My son is still psychotic. He locked himself in the bathroom yesterday, so that he would feel safe. He ranted on about not really being schizophrenic. The drugs were poisoning him. EVERYBODY from his ninth grade math teacher to Donald Trump was trying to frame him for murder, even our dog. Somewhere in all his garble he decided that if he worked for DEA, all the problems of the world would be resolved. I know better than to engage in his ramblings, but sometimes I can’t help myself. So when he said the thing about the DEA, I said something like, “Shayne, you can’t work for the DEA, you can’t even put on pants.” He unlocked the bathroom door and went to his room and put on a pair of sweat pants. The pants belonged to my father. My mom bought them in the 70’s when velour was a thing and my dad weighed like 200 lbs. When Shayne wears them he looks like he is playing dress up. So he stood in my doorway, in the ridiculous pants, his eyes wild and glitttery to prove he could put on pants. Then he decided I was going to kill him, so he left. That’s when I called the doctor at Denver Medical. I told her he wasn’t ready to be released and she should have listened to me and it was on her if something bad happened to him or someone else.
I realize that makes me about as irrational as Shayne. But I am so TIRED of being told the system is broken. I know it’s broken. I have dealt with every broken part of it in the past five years. I know emergency rooms are holding tanks when there are no beds. Patients can be held in stripped down rooms with security gurads watching, with no treatment for days. We’ve done that. I know community mental health centers have high turn over and are staffed with young people who have limited experience and usually have no idea how to handle someone as critical as Shayne. Doctors in those centers are overworked, and underpaid, and leave often. We’ve done all that too. Doctors in private practice are hard to get in to and then are med pushers. Shayne was on four different drugs at one time. Even if I am not a doctor, I know that drugs interact with each other, and if something isn’t working, adding another drug to the mix isn’t going to fix the problem. You can’t just fire a doctor and go to another, because you can’t run the risk of running out of drugs, because even if the drugs aren’t working right, having no drugs is very, very bad. I have been told to call the police. The police know Shayne. They’ve brought him home in the middle of the night. They’ve returned his stuff when he has abandoned it on the side of the road. They’ve bought him sandwiches out of their own pockets. But unless a patient is suicidal or homicidal, or doing something illegal, the police won’t intervene. It is not illegal to be psychotic. And sometimes being psychotic isn’t even enough for hospital staff. Shayne’s been turned away from clinics time after time because he isn’t a danger to himself or others. I have been in every scenario possible and know how its going to go down every time. I know if I want Shayne to get the help he needs, I have to demand it. And this time, I’m not letting the doctor off the hook for releasing him when he wasn’t ready. How many school shootings and homicides and suicides have to happen before the system changes? That’s not happening to my son, if I have anything to say about it.

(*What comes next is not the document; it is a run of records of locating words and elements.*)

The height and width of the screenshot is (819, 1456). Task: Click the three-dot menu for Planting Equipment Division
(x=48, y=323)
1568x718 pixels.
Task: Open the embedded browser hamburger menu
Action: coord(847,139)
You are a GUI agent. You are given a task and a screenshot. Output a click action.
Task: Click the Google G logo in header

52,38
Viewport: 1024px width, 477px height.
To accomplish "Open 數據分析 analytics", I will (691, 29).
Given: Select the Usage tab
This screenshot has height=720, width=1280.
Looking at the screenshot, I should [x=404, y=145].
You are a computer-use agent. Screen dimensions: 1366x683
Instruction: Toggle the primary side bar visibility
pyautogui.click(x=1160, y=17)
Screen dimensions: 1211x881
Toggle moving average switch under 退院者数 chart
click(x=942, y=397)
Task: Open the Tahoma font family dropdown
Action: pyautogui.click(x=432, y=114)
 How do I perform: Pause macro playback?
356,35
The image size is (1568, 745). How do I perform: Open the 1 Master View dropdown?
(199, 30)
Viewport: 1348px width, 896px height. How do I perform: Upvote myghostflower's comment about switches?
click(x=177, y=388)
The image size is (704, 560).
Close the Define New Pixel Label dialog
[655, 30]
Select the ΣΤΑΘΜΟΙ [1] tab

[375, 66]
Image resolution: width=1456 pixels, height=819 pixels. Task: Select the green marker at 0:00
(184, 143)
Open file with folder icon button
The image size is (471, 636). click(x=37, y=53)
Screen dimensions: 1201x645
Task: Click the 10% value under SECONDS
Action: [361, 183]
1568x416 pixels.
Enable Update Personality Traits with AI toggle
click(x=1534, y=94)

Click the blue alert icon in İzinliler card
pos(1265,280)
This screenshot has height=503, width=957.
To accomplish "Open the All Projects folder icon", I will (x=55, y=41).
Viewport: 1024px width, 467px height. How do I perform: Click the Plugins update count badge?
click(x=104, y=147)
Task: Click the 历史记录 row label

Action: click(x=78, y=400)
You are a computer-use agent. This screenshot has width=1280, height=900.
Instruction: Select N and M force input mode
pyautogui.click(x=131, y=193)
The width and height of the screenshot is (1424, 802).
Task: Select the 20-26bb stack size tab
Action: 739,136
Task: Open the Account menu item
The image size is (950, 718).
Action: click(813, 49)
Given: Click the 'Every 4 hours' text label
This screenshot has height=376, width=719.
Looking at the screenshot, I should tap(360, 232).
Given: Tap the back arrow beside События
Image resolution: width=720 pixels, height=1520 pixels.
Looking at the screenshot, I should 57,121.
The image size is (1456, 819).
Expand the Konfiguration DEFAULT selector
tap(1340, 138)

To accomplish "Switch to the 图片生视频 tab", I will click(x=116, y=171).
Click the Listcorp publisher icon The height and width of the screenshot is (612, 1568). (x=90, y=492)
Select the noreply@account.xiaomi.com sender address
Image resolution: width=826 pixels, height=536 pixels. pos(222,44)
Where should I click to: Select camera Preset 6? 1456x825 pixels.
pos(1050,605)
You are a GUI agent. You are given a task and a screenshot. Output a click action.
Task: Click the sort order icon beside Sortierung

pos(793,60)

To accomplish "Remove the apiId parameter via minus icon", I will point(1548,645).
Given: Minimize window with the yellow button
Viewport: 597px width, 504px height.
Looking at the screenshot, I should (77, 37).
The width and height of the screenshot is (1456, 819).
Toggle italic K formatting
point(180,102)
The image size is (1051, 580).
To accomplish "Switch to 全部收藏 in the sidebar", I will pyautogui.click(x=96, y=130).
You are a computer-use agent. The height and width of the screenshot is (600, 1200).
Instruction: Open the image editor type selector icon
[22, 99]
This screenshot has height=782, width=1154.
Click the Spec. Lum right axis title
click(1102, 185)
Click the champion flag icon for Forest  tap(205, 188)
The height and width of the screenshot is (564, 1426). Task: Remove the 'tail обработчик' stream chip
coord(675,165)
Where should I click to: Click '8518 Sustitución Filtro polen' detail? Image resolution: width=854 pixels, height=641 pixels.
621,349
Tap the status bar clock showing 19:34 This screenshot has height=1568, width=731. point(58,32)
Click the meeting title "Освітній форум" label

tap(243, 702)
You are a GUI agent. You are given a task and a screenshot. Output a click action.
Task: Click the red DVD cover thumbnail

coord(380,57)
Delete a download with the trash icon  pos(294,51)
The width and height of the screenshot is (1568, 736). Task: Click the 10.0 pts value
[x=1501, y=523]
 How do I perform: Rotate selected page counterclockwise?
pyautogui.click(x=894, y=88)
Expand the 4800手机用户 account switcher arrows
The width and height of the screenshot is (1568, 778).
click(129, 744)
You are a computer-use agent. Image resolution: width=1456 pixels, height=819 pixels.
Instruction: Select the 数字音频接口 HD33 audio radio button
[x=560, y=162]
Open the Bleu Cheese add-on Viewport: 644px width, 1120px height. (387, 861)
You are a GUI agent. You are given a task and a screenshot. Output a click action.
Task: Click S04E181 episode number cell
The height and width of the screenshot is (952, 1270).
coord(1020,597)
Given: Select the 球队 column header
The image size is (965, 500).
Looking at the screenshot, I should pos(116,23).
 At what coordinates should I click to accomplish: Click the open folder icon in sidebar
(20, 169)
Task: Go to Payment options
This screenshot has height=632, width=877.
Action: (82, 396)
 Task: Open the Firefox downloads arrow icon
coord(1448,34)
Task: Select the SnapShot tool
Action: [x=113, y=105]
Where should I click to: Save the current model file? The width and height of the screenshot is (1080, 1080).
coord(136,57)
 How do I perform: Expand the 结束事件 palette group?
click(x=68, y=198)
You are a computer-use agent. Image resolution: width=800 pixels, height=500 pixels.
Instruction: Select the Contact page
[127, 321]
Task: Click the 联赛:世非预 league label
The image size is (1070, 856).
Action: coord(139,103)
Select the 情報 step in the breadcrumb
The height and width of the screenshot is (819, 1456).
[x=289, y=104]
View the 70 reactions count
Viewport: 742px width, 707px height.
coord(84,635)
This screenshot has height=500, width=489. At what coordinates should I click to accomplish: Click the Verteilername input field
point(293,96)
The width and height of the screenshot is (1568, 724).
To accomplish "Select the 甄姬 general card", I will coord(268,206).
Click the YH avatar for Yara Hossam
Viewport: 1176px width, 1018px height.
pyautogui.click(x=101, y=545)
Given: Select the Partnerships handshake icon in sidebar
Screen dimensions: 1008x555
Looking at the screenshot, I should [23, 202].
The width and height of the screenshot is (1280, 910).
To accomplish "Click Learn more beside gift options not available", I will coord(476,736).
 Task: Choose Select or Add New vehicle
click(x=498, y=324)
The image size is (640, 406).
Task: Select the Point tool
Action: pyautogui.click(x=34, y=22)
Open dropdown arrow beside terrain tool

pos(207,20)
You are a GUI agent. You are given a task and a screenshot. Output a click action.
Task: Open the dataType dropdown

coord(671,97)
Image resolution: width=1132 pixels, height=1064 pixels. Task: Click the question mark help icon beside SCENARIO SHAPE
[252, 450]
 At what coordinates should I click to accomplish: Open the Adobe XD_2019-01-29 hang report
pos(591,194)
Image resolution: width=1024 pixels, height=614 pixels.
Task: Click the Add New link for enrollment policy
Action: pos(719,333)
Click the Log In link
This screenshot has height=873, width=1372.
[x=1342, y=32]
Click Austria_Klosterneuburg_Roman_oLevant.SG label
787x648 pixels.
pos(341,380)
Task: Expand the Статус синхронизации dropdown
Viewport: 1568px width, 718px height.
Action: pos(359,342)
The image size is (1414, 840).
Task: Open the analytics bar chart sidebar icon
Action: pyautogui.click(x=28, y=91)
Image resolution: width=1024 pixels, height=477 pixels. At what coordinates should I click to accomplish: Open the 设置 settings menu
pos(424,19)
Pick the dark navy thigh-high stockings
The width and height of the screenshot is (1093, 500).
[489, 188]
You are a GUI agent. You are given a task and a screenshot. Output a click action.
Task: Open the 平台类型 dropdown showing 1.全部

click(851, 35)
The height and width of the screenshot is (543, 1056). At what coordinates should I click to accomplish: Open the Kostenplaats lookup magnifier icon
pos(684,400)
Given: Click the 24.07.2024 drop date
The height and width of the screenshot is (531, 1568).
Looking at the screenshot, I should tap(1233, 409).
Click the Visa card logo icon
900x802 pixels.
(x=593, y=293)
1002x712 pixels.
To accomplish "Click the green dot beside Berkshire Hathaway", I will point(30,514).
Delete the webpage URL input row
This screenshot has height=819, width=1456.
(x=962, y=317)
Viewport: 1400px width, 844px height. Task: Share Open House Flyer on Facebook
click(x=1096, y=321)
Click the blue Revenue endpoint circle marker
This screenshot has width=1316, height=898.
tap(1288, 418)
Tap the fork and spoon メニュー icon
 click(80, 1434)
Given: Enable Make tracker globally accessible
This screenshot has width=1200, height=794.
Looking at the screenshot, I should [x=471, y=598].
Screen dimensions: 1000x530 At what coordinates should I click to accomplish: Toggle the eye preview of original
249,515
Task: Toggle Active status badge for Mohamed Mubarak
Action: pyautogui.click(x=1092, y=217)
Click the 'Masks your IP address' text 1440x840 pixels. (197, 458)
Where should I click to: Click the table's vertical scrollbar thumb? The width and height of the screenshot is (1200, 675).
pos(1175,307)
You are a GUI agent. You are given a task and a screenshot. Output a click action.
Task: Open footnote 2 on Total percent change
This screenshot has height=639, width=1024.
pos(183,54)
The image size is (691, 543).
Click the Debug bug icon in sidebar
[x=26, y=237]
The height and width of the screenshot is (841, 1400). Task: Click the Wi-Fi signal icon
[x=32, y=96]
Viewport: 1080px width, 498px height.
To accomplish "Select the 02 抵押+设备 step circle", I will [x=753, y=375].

The doctor was a big girl. First of all, she talked to me herself. She didn’t communicate through the layers of medical assistants and nurses and office staff. I’ve come to hate the layers of medical communication. She didn’t tell me anything, I didn’t already know, but she said I could call her to let her know what was going on and she would keep my number and call me herself. Maybe if Shayne ends up back there, she will work harder to do what needs to be done. In the meantime, I’ve taken over being in charge of Shayne again. He threw his meds away on trash day, but I have an extra bottle from the doctor that prescribed drug after drug after drug. I have them locked up and I’m treating my twenty-four year old like a toddler again. I have learned enough about how the drugs work to know what I’m doing. I think I can get him back on track myself.
My big question is this–Is this always going to be my life? I don’t know if I can sustain this level of care by myself for thirty or forty more years. The last five have taken its toil. I can’t ensure that my other child is safe. And she wants to get as far away from her brother as possible. Sometimes I wonder if fighting for him is the right thing. I just don’t know how to stop. He is my son. My responsibility. I can’t just turn that off. I can’t fix the broken system by myself, but I am done accepting “the system is broken” as an answer for inadequate care.